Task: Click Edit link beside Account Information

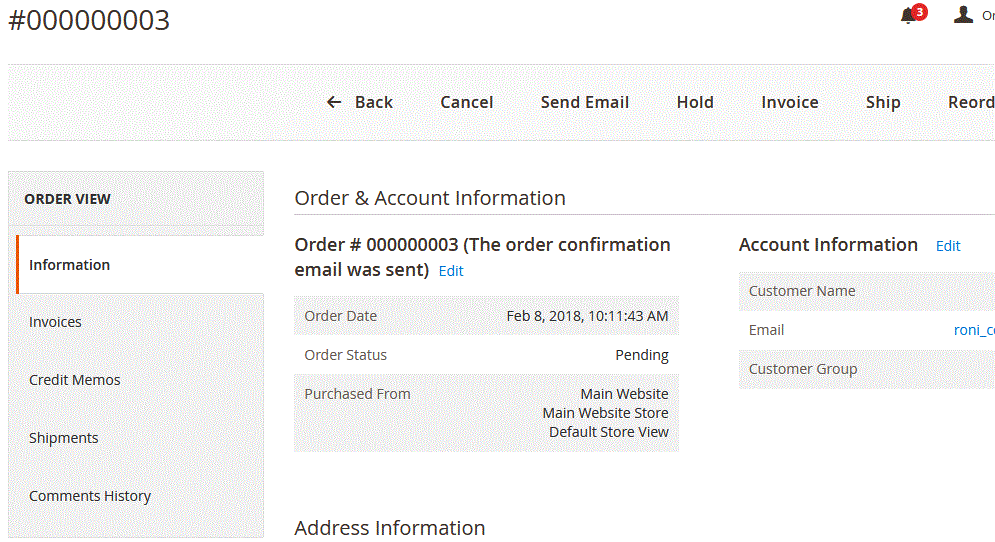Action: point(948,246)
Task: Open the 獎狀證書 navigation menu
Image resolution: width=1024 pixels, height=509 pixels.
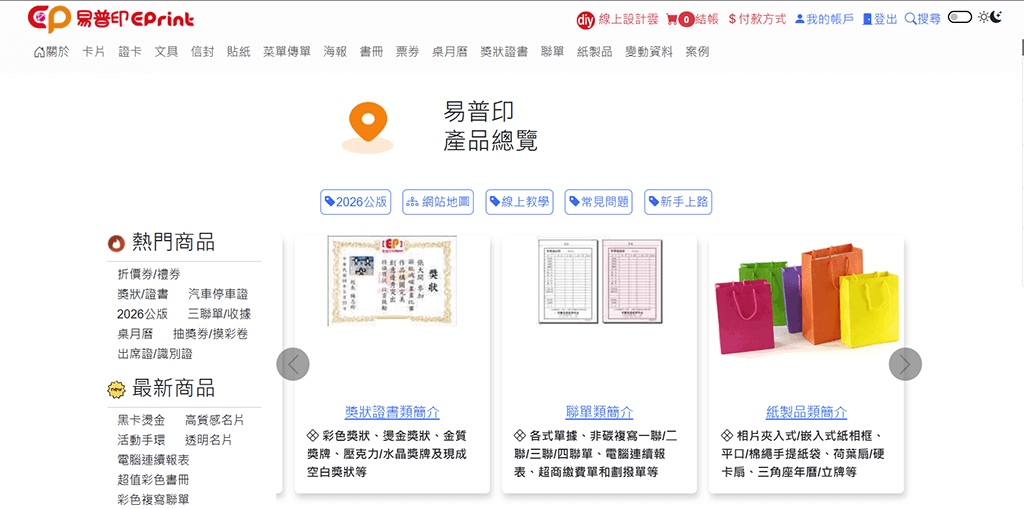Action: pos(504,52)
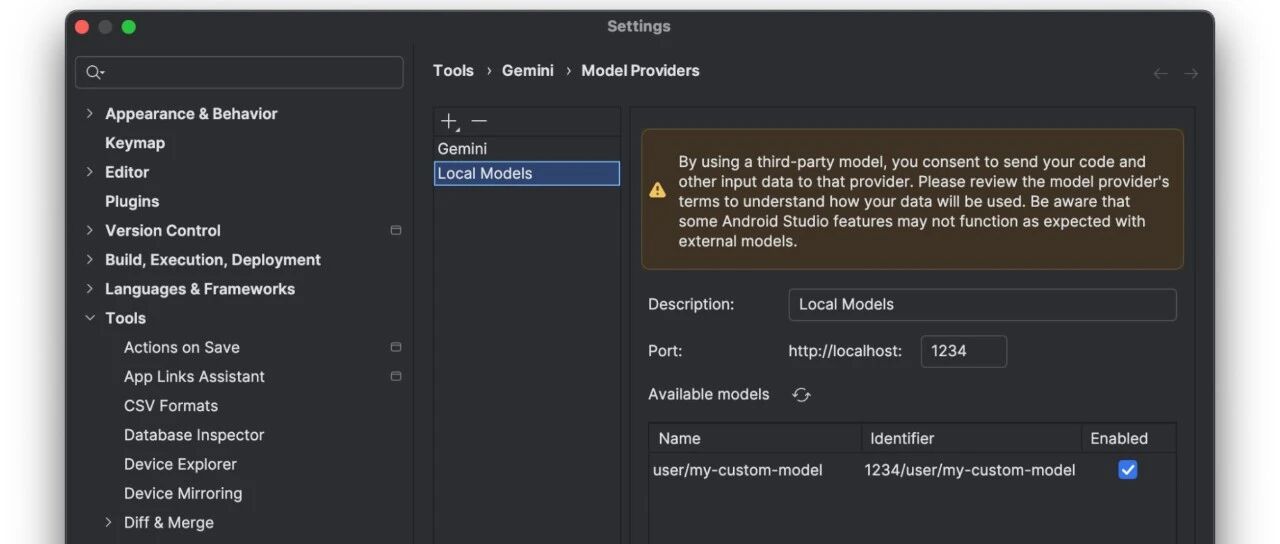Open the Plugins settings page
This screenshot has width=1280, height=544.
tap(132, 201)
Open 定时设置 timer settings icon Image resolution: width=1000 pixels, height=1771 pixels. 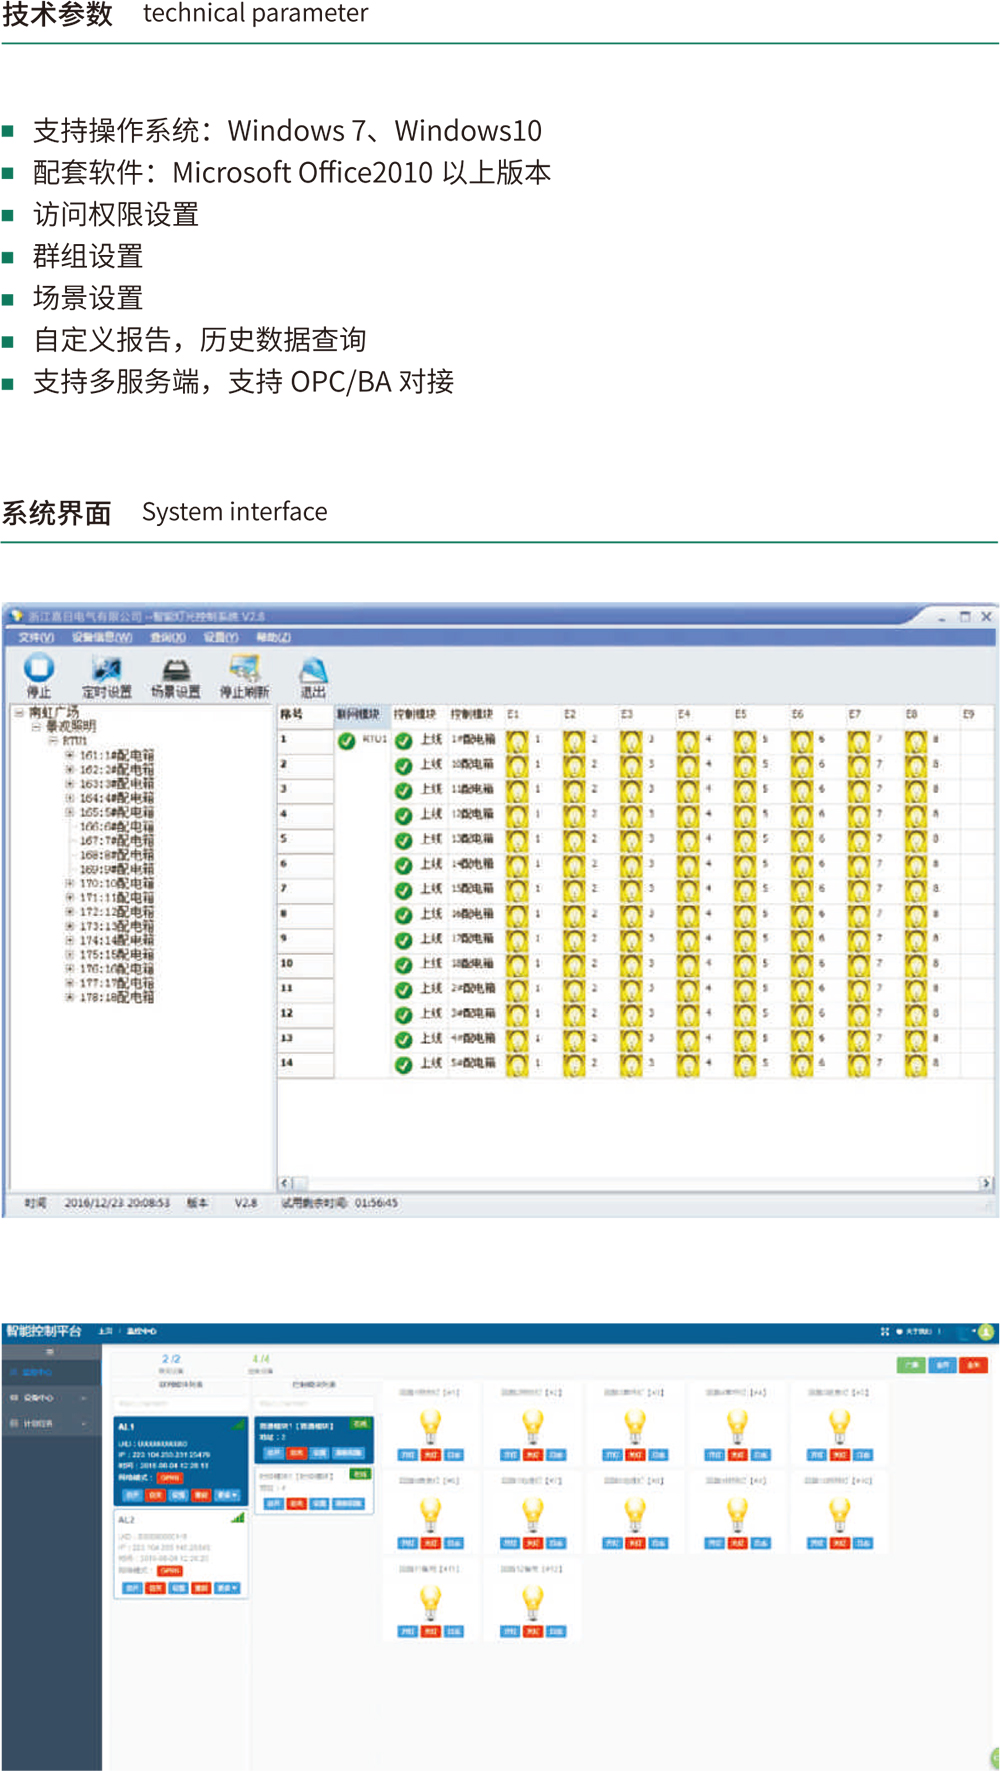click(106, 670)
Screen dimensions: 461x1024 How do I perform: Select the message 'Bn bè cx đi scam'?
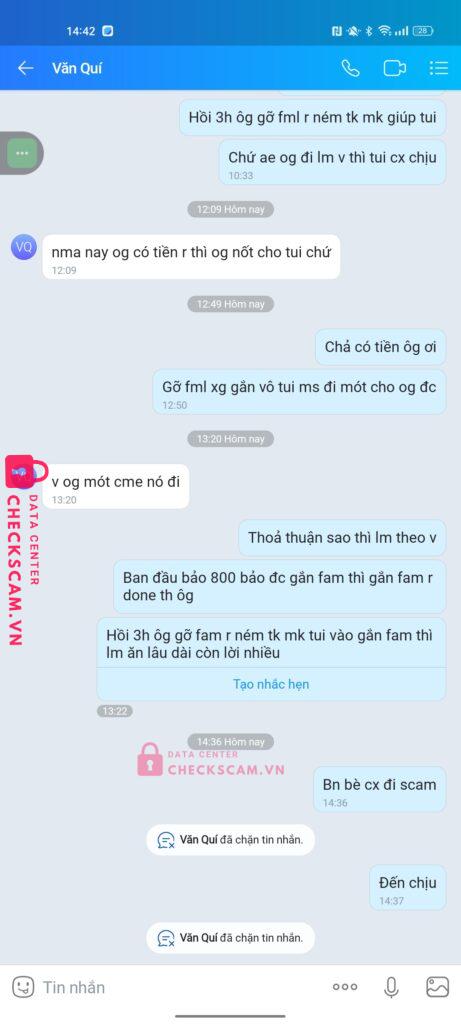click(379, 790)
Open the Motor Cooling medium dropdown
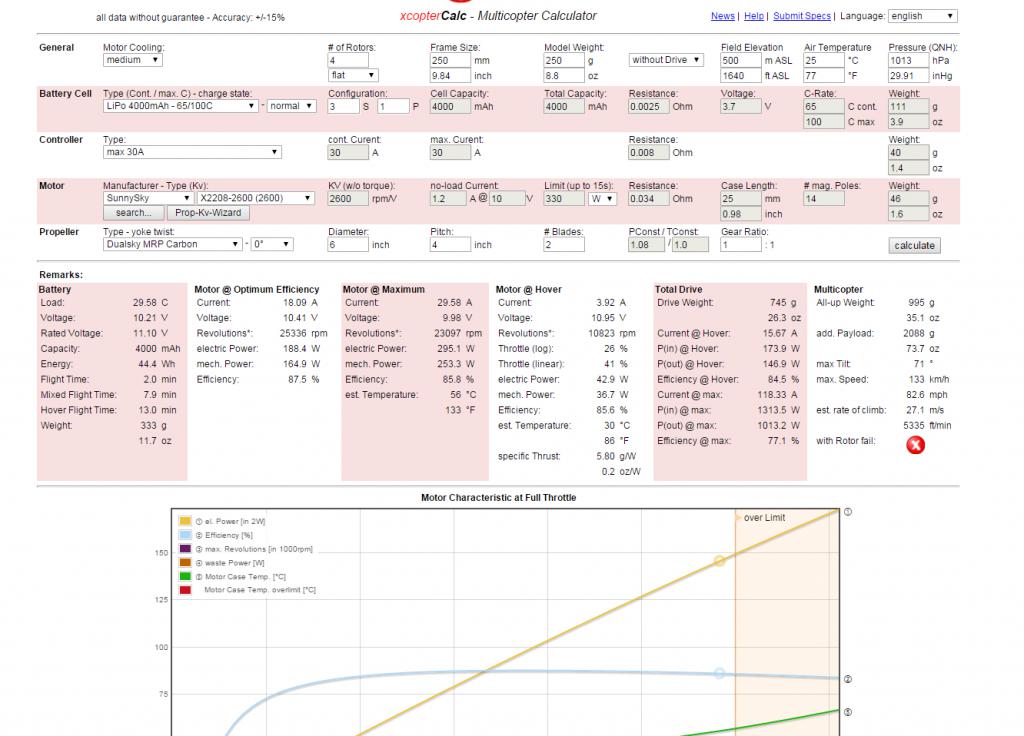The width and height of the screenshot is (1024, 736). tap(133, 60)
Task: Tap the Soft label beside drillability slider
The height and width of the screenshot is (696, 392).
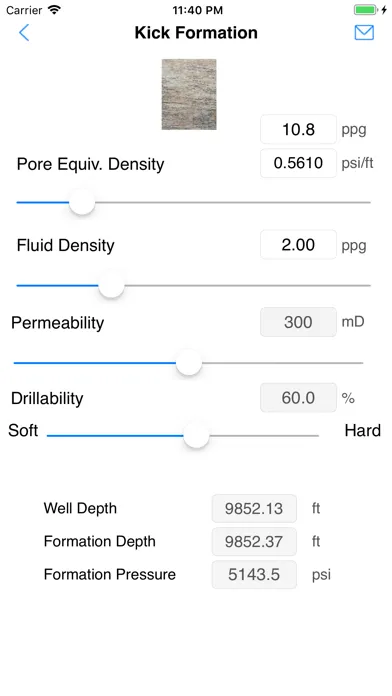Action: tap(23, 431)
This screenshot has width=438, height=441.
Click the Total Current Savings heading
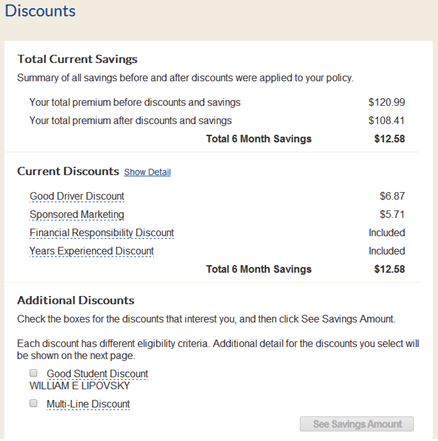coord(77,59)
• • •
Please retype exactly the lines from the line containing "Screen dimensions: 461x1024" through the final line of the records above, inclusive, leaving out any pictures.

Screen dimensions: 461x1024 How do I perform: Select the message 'Bn bè cx đi scam'?
click(379, 790)
Open the Motor Cooling medium dropdown
The width and height of the screenshot is (1024, 736). tap(133, 60)
Task: Tap the Soft label beside drillability slider
The height and width of the screenshot is (696, 392).
Action: tap(23, 431)
This screenshot has width=438, height=441.
Click the Total Current Savings heading
coord(77,59)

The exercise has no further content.